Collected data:
------------------------------------------------------------------------

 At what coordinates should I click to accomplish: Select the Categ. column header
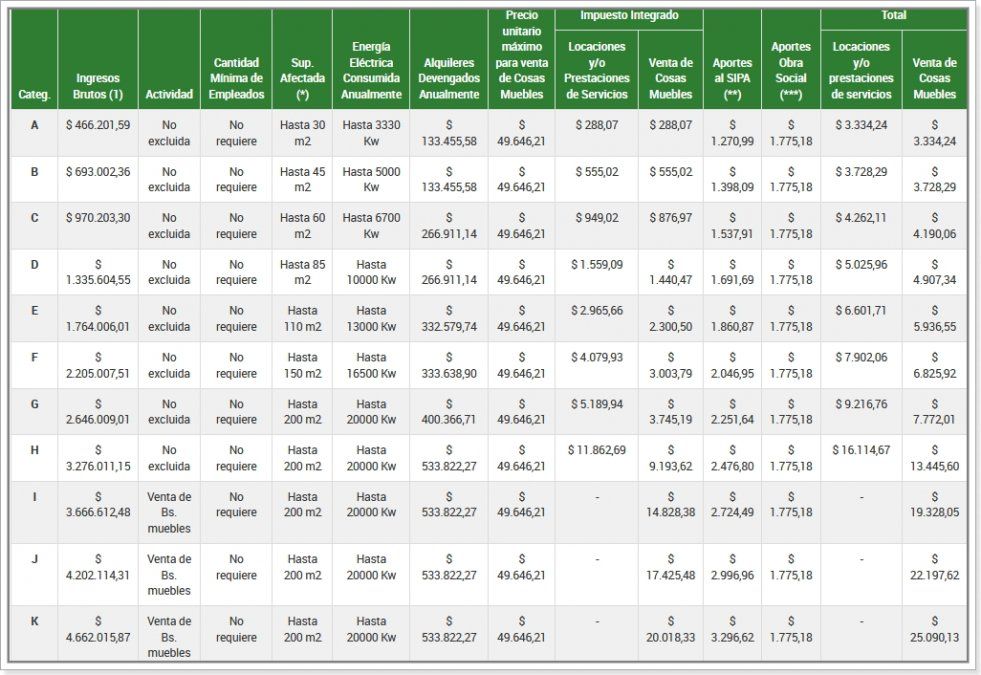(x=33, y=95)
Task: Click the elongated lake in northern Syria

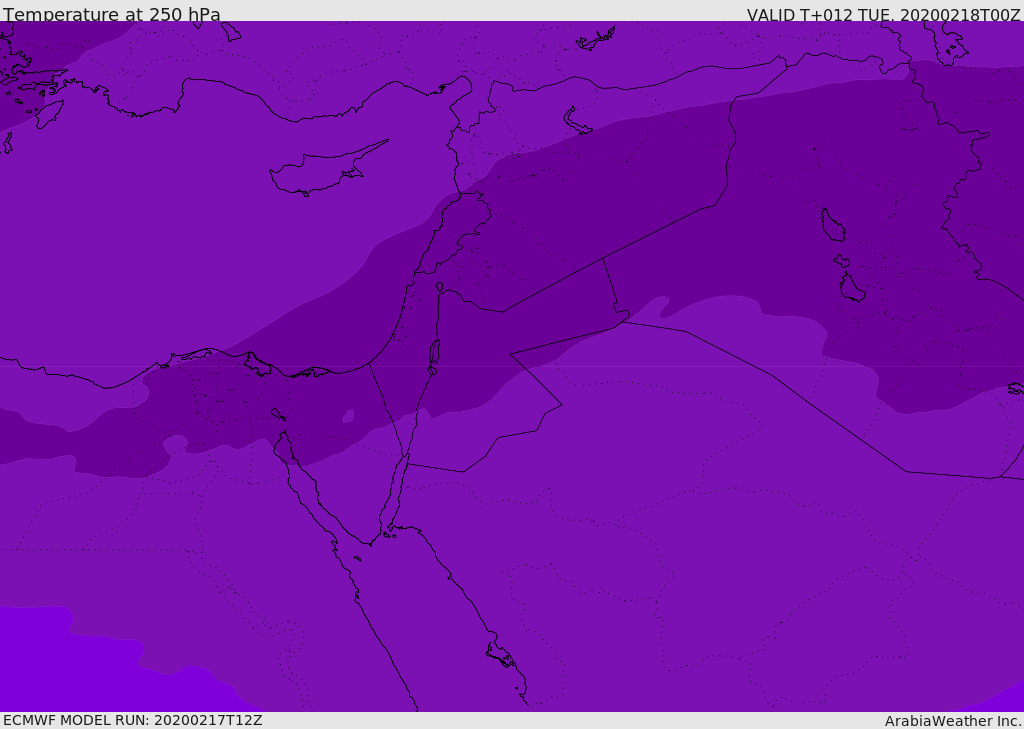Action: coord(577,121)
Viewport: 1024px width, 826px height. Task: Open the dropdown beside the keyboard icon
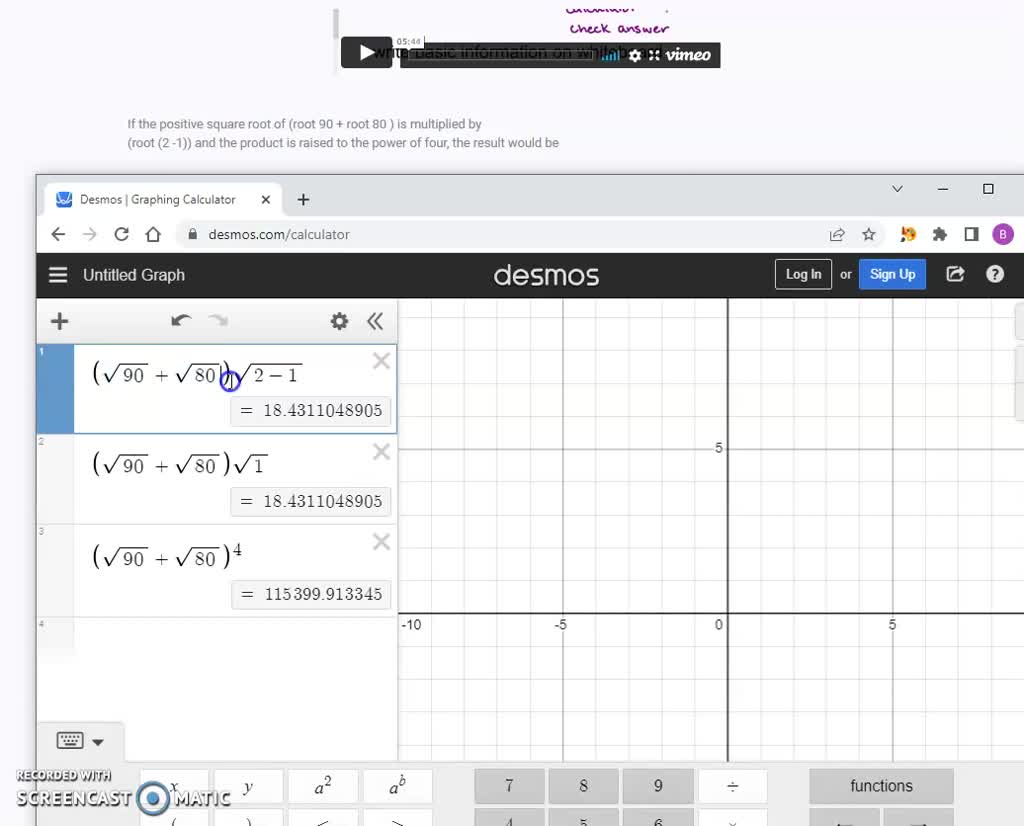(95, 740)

------------------------------------------------------------------------

### Problem to solve
Each line of the data must be transcribed exactly; pictures are not carried over.

### Result for this exercise
 At what coordinates should I click to accomplish: Select the Categ. column header
(x=33, y=95)
Task: Click the elongated lake in northern Syria

Action: coord(577,121)
Viewport: 1024px width, 826px height. Task: Open the dropdown beside the keyboard icon
(95, 740)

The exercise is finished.